I migrated to drupal 8 and now it has 760 blocks. I plan at least to triple this number. Blocks are placed into nodes content with Insert Block module. When I was setting up website the database was 200 mb, now when cache is not cleared it's 2gb+. There are two tables 1gb each.

At the moment when I save or edit block structure it takes 10 seconds to save it. CPU is't at 100, so website is working fine so far, but I'm worried that it might break down due to very large cache tables.

What do you think I should do to save performance other then stop adding blocks?

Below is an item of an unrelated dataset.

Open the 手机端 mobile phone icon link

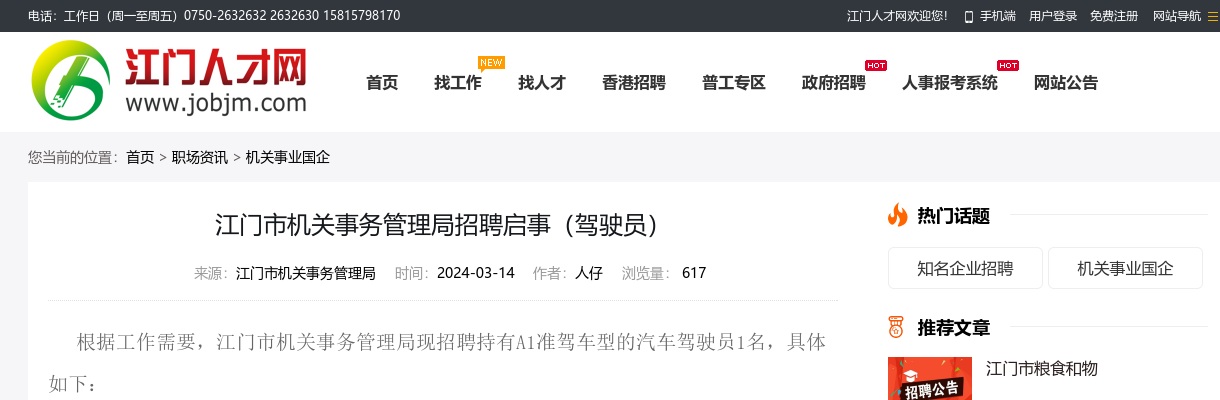[969, 16]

  • Additional information request. Post on pastebin.com and share the links. A) complete (not edited) my.cnf or my.ini From SSH root login, Text results of: B) SHOW GLOBAL STATUS; after minimum 24 hours UPTIME C) SHOW GLOBAL VARIABLES; D) SHOW FULL PROCESSLIST; E) complete MySQLTuner report AND Optional very helpful information, if available includes - htop OR top OR mytop for most active apps, ulimit -a for a linux/unix list of limits, iostat -xm 5 3 for IOPS by device and core/cpu count, for server workload tuning analysis to provide suggestions. Commented Oct 27, 2019 at 22:26

1 Answer 1


From a capabilities and code perspective, there is no practical limit to the number of entities in a system (blocks, nodes, users). drupal.org is a good example of this; it has tons of users and nodes on it.

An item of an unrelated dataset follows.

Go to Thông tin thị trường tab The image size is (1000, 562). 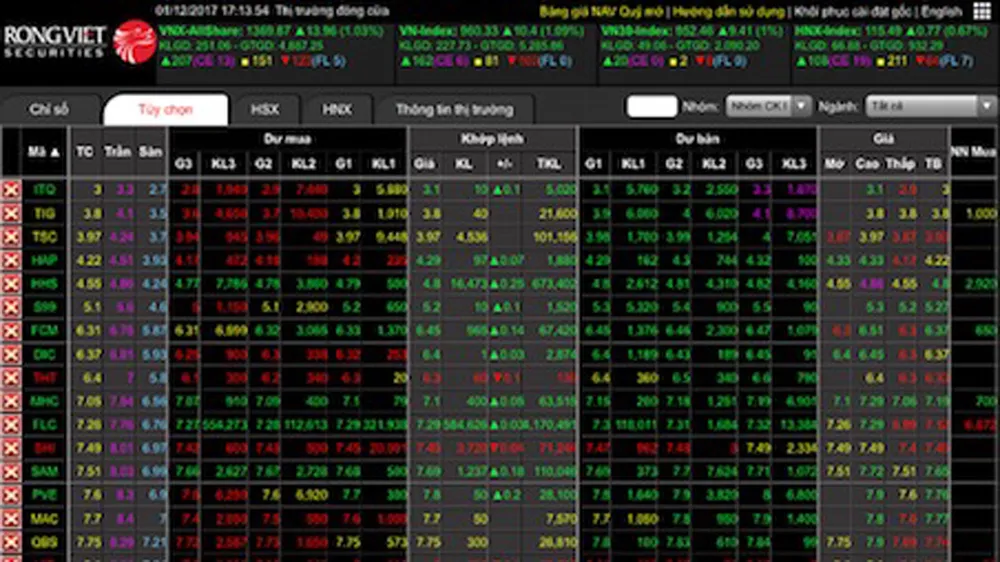point(454,109)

That doesn't preclude needing to properly scale out the rest of the system. This is particularly important in a Drupal 8 system, where caching is used extensively. One of the most overlooked aspects of this is properly tuning the database.

Out of the box, MySQL can have some bad default parameters. MySQLTuner can provide some guidance on how to adjust your system, particularly the buffer size. If your cache tables get large, I/O from them can slow down when they are hitting disk.

When you get to the point where you need to squeeze more performance out of a tuned site or if you are memory limited for proper tuning, you may want to consider a non-database caching solution like memcache or Redis. These can really help with large systems.

  • Will block structure saving time increase more as I'll be increasing number of blocks?
    – Andy Core
    Commented Jan 9, 2019 at 14:50
  • @AndyCore On its own, saving a block should not cause a noticeable increase with a properly tuned database. Hooks that run may cause some increase if they have to loop over all blocks. A side effect, though, of saving is the cache invalidations that happen. When the invalidated entries are needed, they will be rebuilt and then recached. This is why periodic tuning and re-evaluating non-database caches is needed to maintain proper site health.